Increased anxiety seems to be present in at least a subgroup of patients with ASDs, who may also be more prone to stress . A comparison of 34 adults with autism and 20 controls, matched for age, gender, and intellectual ability, found that patients with ASDs were three times as anxious as controls, and were significantly less able to cope with stress . Acute stress can activate brain mast cells, an effect abolished by pretreatment with polyclonal antiserum to CRH . Subsequently, CRH was reported to activate brain mast cells and increase blood–brain barrier permeability in rodents [25, 26], particularly in brain areas containing mast cells . The direct effect of CRH was documented by intradermal administration leading to increased vascular permeability in rodents and humans, through activation of CRHR-1 .

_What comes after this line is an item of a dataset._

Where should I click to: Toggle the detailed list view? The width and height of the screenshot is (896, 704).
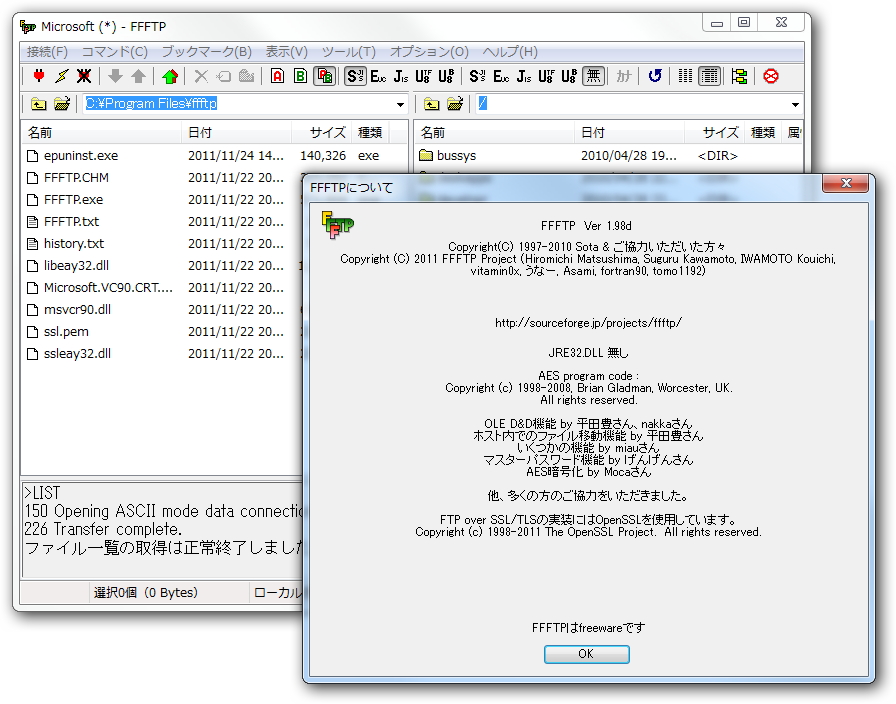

We also found that sonicated mitochondrial components at (10 microgram/μl) stimulates VEGF release, which also augments allergic stimulation of VEGF release from human mast cells. At the present, we are not sure which mitochondrial components are responsible for VEGF release. They may include ATP, mtDNA, or formyl peptides found in mitochondria. VEGF is also known to stimulate mitochondrial biogenesis , suggesting a possible paracrine effect on secreted VEGF on the mitochondria of neighboring cells.
Several studies have reported mitochondrial dysfunction in autism , which may involved a subset of children with autism [31, 32]. Mitochondria are the primary energy-generating organelles in eukaryotic cells, and they participate in multiple intracellular processes, including calcium buffering . However, mitochondria were originally bacteria that became symbiotic with eukaryotic cells, and are typically prevented from being released extracellularly by autophagy . We previously found increased extracellular mtDNA in the serum of young children with autism . The present results indicate that extracellular mitochondria components can augment allergic mast-cell stimulation. This action may be in addition to any direct effect that mitochondrial components may have on the immune system. For instance, damage-associated mitochondrial pattern are able to activate Toll-like receptor 9 on human peripheral polymorphonuclear leukocytes, leading to release of interleukin-8 .

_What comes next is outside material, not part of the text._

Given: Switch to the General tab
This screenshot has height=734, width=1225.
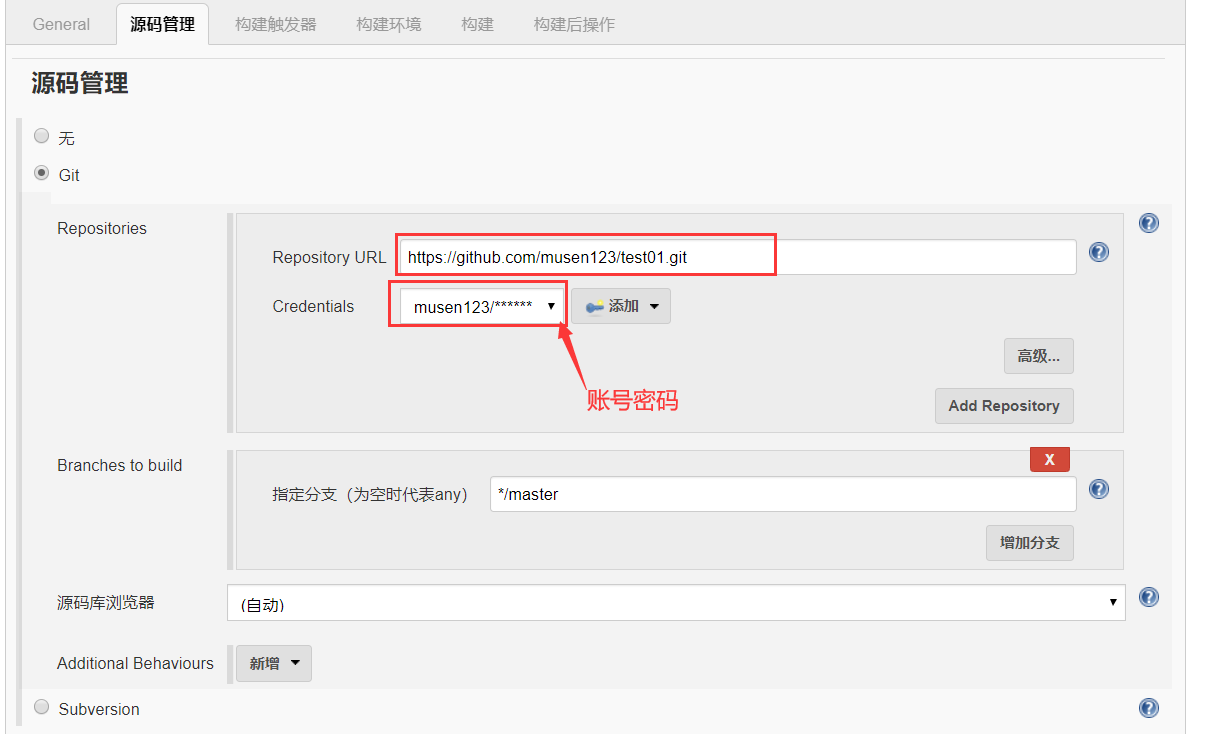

Given that ASDs has been associated with brain inflammation and oxidative stress [1, 3, 36], we investigated the effect of the flavone luteolin, which has anti-inflammatory and anti-oxidant properties . We found that luteolin 100 μmol/l was able to inhibit the augmenting effect at mitochondria on allergic human mast-cell activation. We used this concentration because it had been previously shown to cause maximal inhibition of mast cells and mast-cell-dependent stimulation of activated T cells . Luteolin also blocks methyl mercury-induced VEGF release from human mast cells . Myricetin, the structural analog of luteolin, can also inhibit mast-cell activation , and methyl mercury-induced mitochondrial dysfunction . Luteolin also blocks activated peripheral blood mononuclear cells from patients with the inflammatory brain disease multiple sclerosis . A new luteolin-containing dietary supplement was recently shown to have significant benefit in children with ASDs . Luteolin may therefore be useful for the treatment of brain inflammation [40, 42].